(Input data)

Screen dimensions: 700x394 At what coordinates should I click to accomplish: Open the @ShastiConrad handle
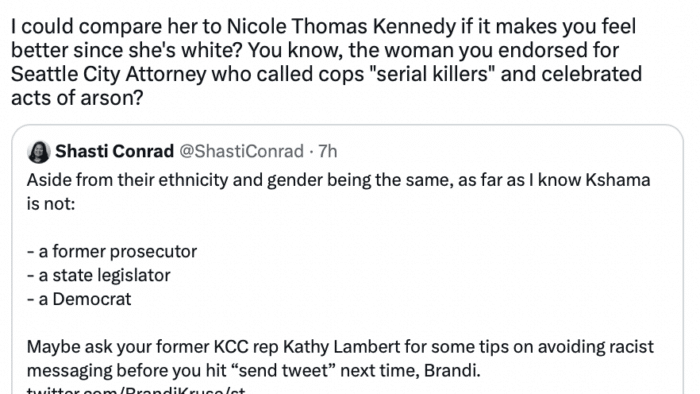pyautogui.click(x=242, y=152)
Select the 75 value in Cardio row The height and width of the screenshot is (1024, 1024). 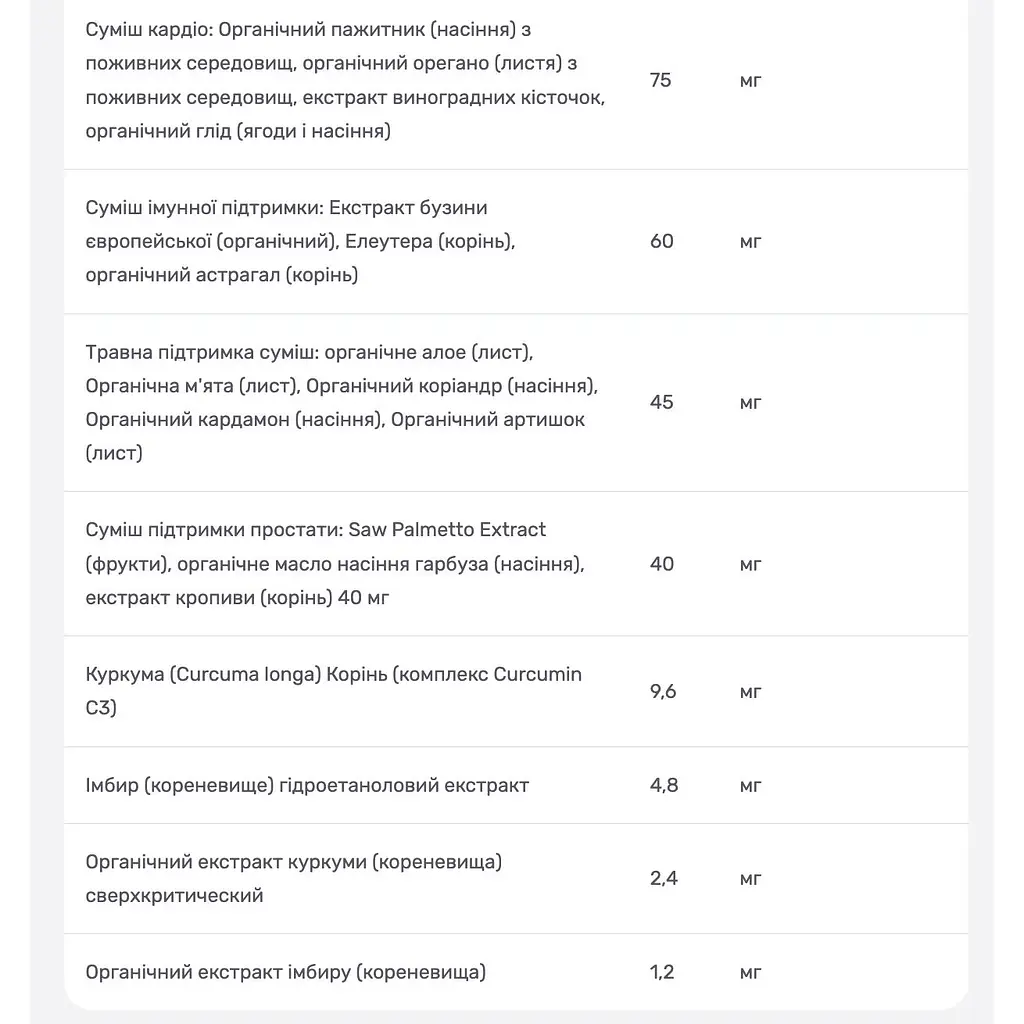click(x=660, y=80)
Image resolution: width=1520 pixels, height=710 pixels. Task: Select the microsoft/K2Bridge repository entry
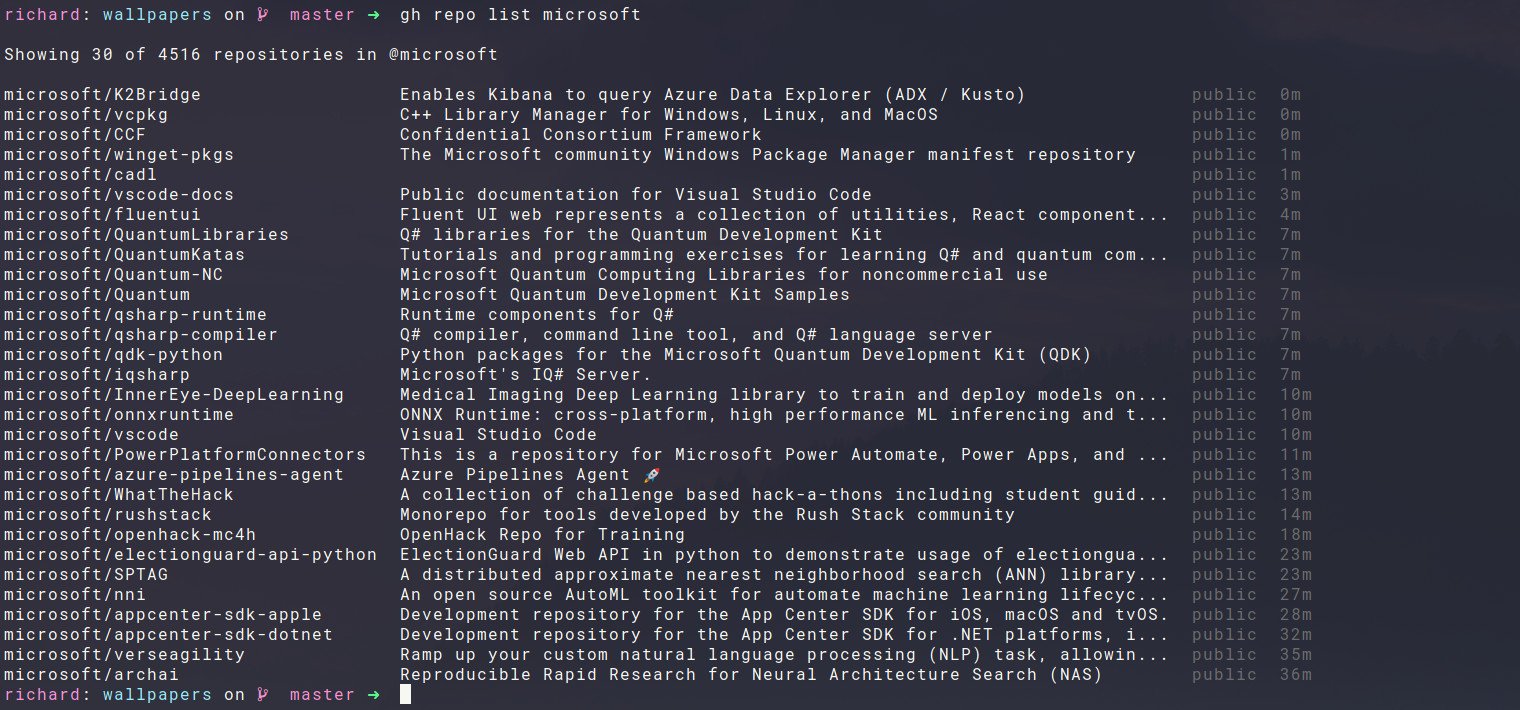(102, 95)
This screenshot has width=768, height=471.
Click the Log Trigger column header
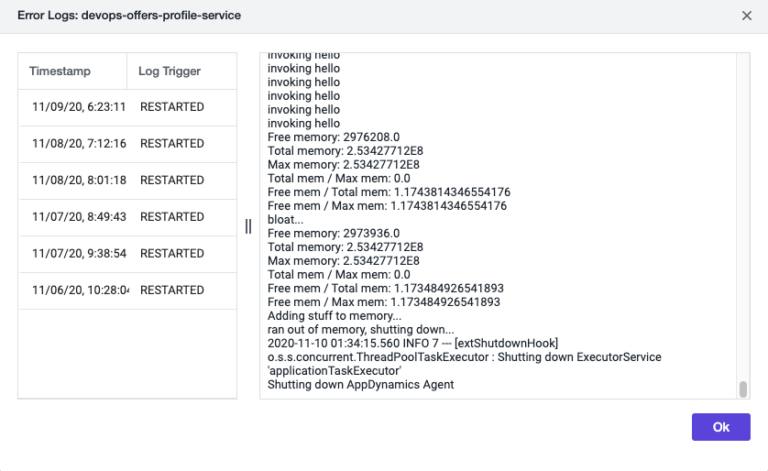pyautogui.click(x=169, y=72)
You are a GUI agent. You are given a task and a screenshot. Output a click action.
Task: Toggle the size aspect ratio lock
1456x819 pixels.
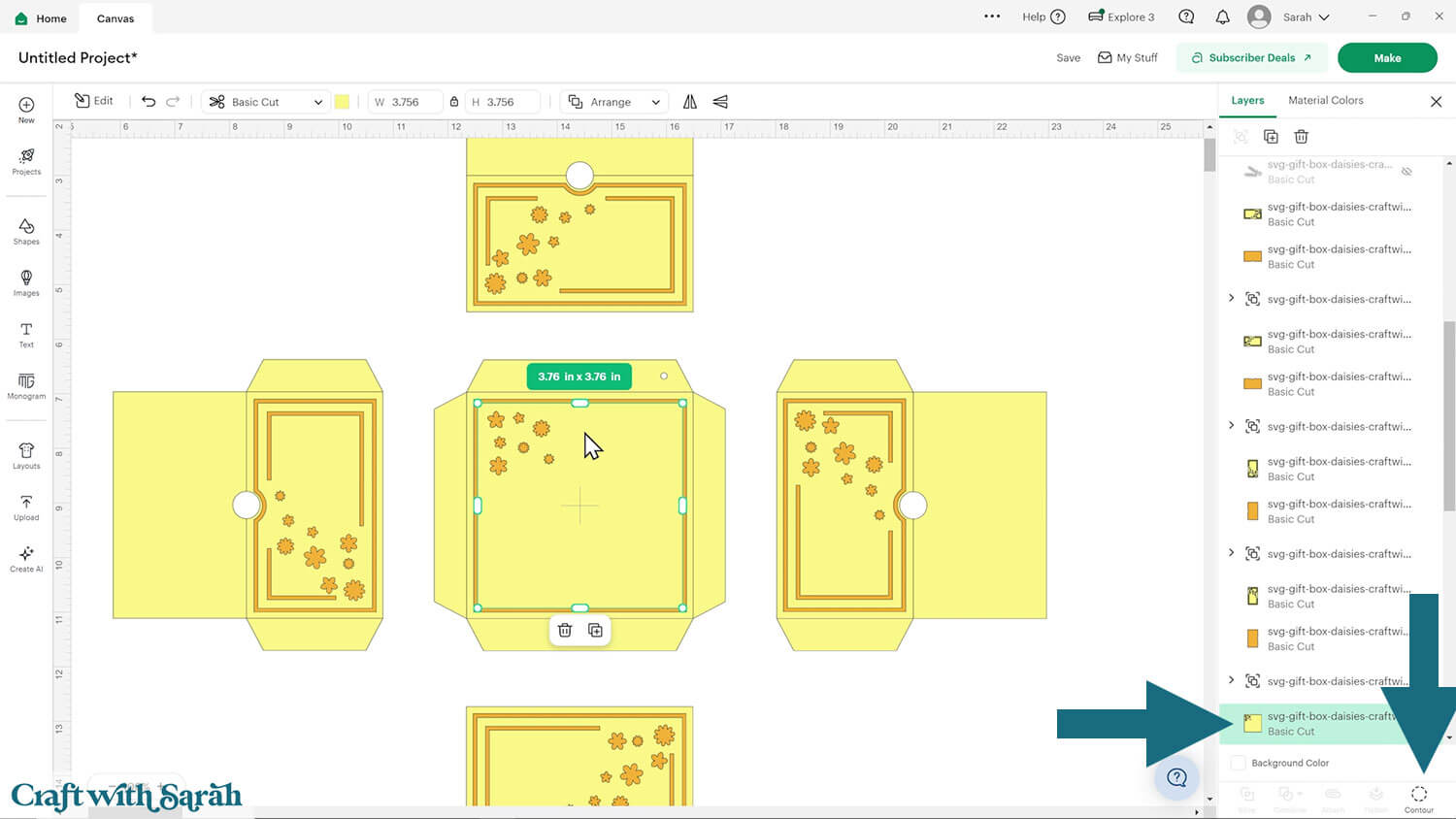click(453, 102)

(End Input data)

_What the task asks_. Beginning at the line that contains "Image resolution: width=1520" and ending at the last line of the data, return each line exactly; no picture belongs in the copy.

_Output for this exercise_.
Image resolution: width=1520 pixels, height=710 pixels. Task: Select the microsoft/K2Bridge repository entry
(102, 95)
This screenshot has width=768, height=471.
Click the Log Trigger column header
pyautogui.click(x=169, y=72)
You are a GUI agent. You are given a task and a screenshot. Output a click action.
Task: Toggle the size aspect ratio lock
1456x819 pixels.
click(453, 102)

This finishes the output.